In the final analysis, the persistence of paralysis in human history might seem a bit absurd. After all, in some forms of paralysis we have a nervous system that is, at least, 99% functional. Brain-to-break can be working fine, and break-to-limb can work just fine, too. Sever just one link in the most crucial portions of the chain, and now that whole chain is worthless. But technology is well on the way to finding a solution to this maddeningly simple problem, and a promising idea called e-dura is showing how close some of these solutions are to real human testing.
The biggest problem for neural implants has never been the neural part, but the implant part. Any interface between human flesh and machine metal is, to state it simply, hard to do. You can put your device entirely internal, but then you have issues with power supply, communication, maintenance, upgrading — and you still haven’t fixed the compatibility problem. Spinal implants have made incredible leaps in their ability to read and even create neural signals, but all that is meaningless if the curative implants go on to break down the spine in a whole new way, ultimately leading to rejection by the body. In particular, incredible studies that can let paralyzed mammals regain some of their former mobility have had a hard time letting the rats maintain the effect.

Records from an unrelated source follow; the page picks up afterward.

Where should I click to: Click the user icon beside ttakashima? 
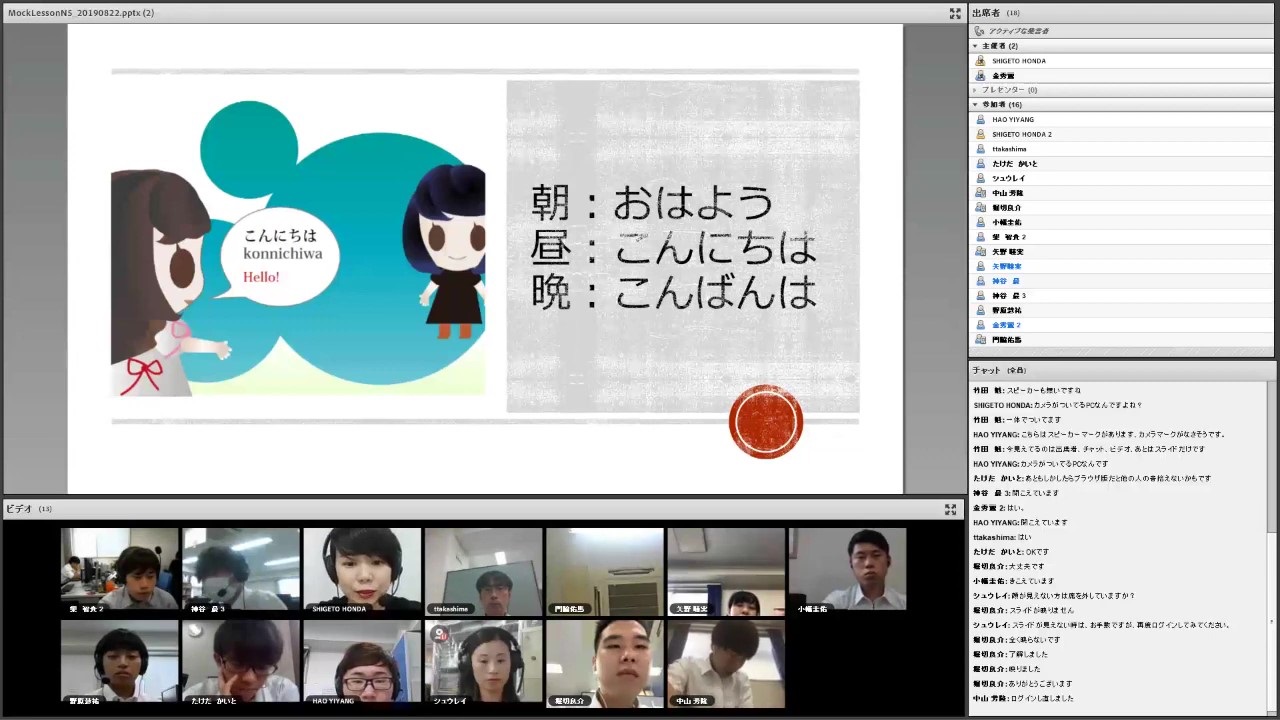980,149
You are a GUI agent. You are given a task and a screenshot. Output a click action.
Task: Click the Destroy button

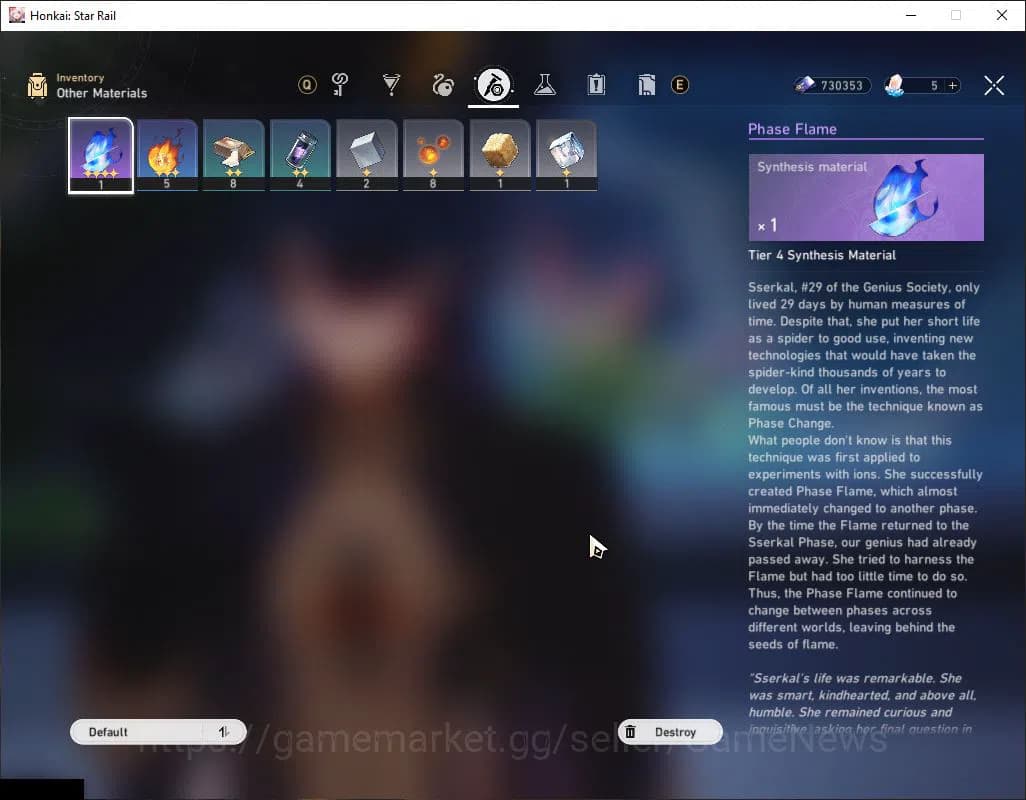(x=670, y=731)
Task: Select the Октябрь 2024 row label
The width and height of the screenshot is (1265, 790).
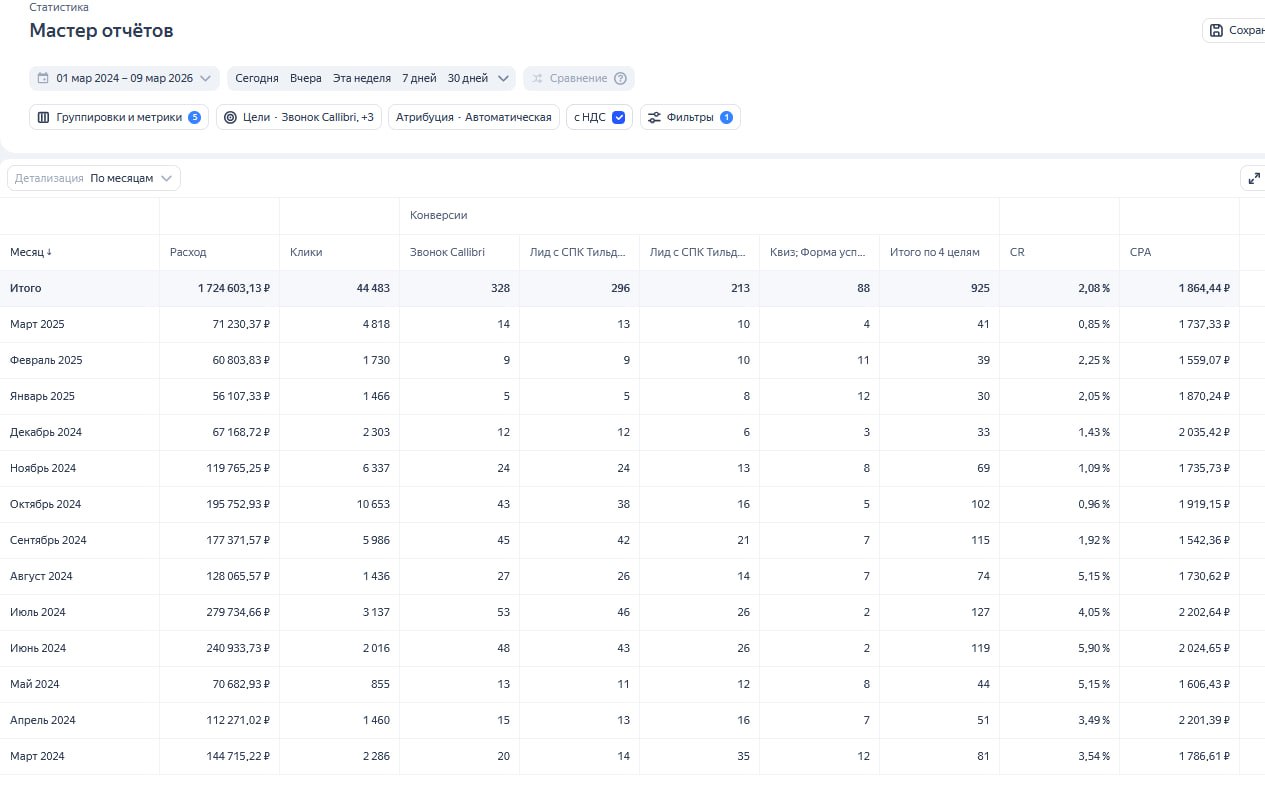Action: [x=45, y=504]
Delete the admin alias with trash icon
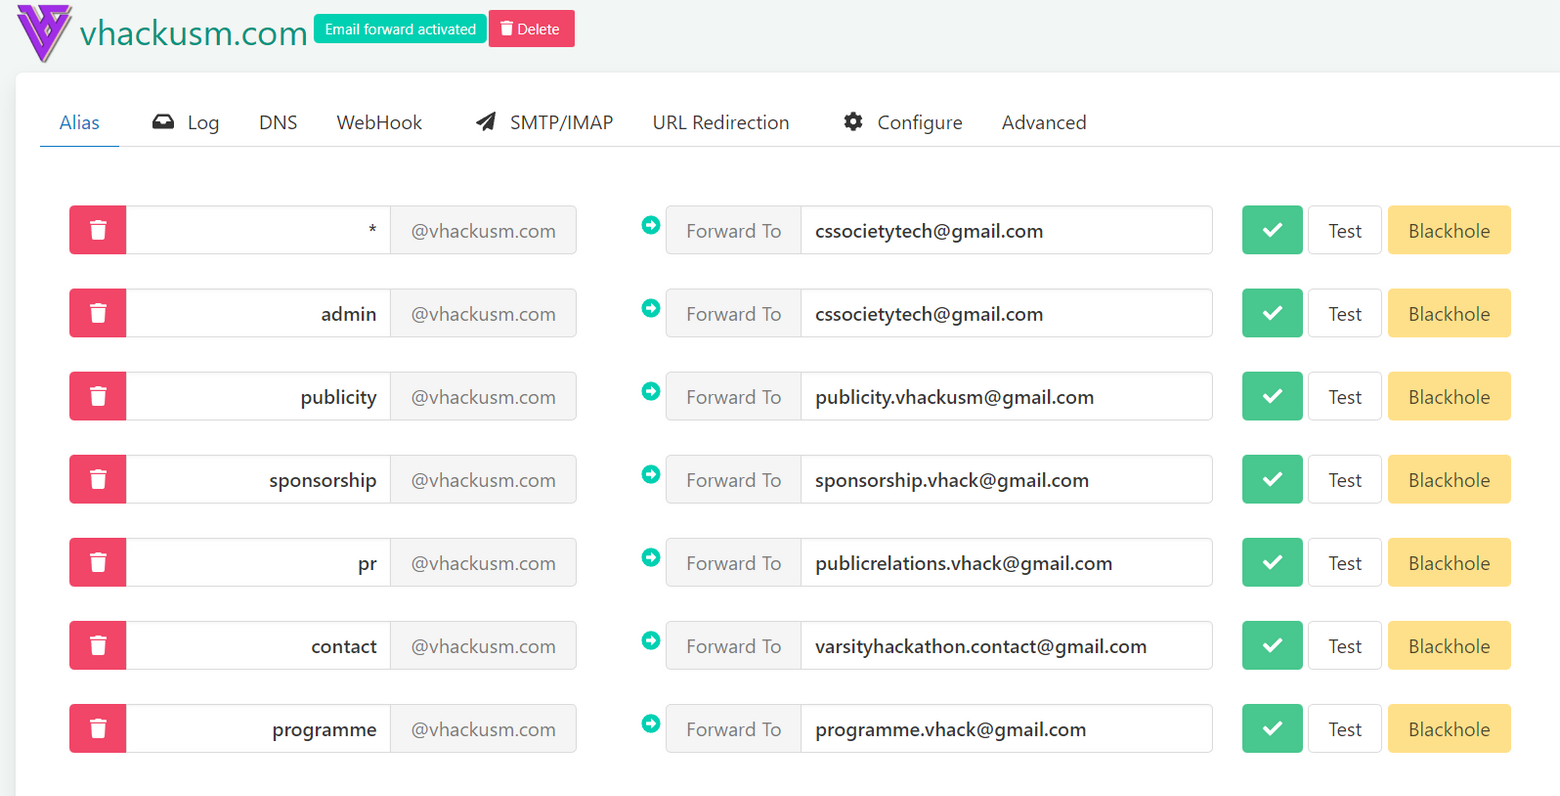1560x796 pixels. tap(98, 314)
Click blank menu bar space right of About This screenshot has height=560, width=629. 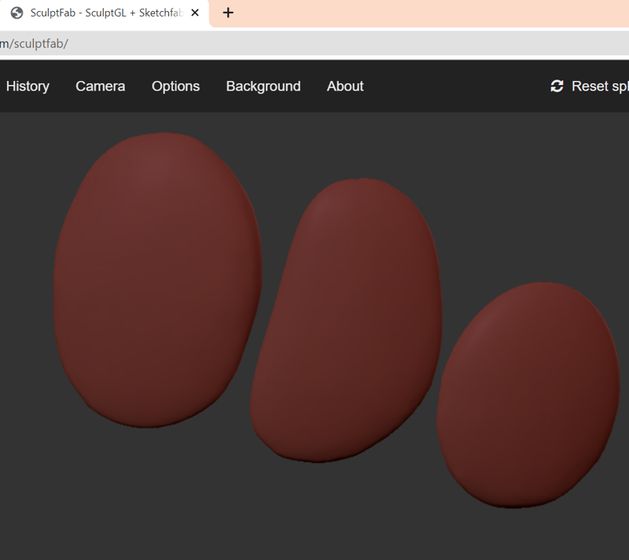(453, 86)
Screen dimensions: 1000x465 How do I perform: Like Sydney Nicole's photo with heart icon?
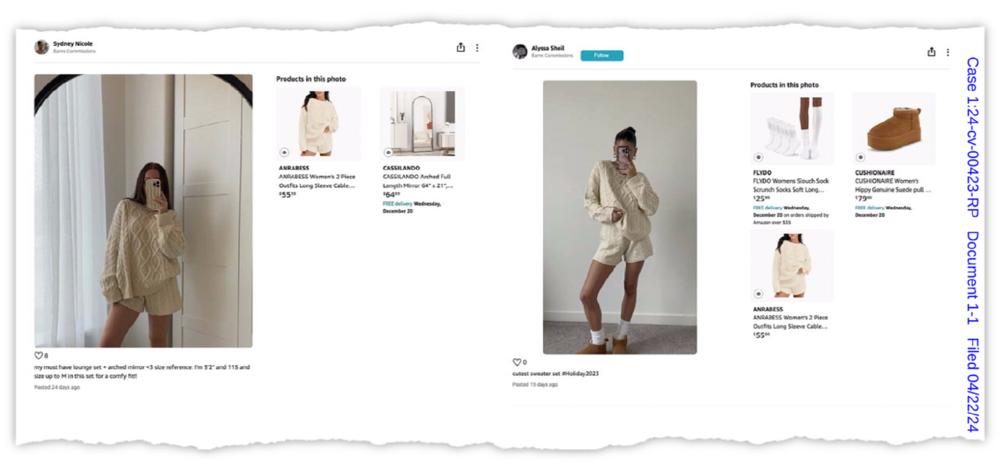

It’s a cruel irony that the dura mater, a thick outer membrane surrounding the brain and spinal cord, has for a long time been far from durable enough for our needs. Implants in the head and spine can easily attach to this relatively tough scaffold, but once there they have historically caused a whole new set of ailments. Unlike bone, the dura mater moves and stretches as we go through life — and that causes real problems when there’s a piece of hard technology rubbing and scraping the tissue.
The meaning of this is visible in the behavior of implanted rats. Non-paralyzed rats were given e-dura and regular implants, and over time the traditional implants caused the rats to lose their manual dexterity, stumble and eventually fall while climbing over ladders. The rats with e-dura showed no such signs of deterioration in the spine. The team also tested e-dura’s ability to read and ferry on both both electrical and chemical neural signals, healing paralysis — right now.
What really sets e-dura apart, though, is that its effects can last in mammals with life expectancies longer than those of lab rats.
To achieve that, e-dura had to get more advanced than you might imagine. E-dura is designed to have the same stiffness and elasticity as the dura mater itself, in theory allowing it to deform properly with real movement and keeping it from abrading and inflaming the tissue. Everything has to be non-toxic, bio-durable, and mechanically compatible with the dura mater, not only flexible but stretchable. Gold wires have embedded cracks that allow the wires to stretch without losing their conductivity, and the electrodes have a stretchable polymer coating. It’s all designed to sum to the same overall properties as the implant’s surroundings.
This has larger implications than just physical rubbing — e-dura rats did not show a heightened immune response to the implant, which is another cause of problems in rats with traditional implants. Being so clearly foreign, the body identifies stiff implants as foreign and attacks them, to its own detriment, causing immune rejection. It’s incredible that this sort of technology has gotten to the point of, essentially, bug-fixing, and the simple fact of partially healing paralysis is no longer enough to impress.
The question isn’t if they’ll start selecting humans for testing these newly practical implants, but when.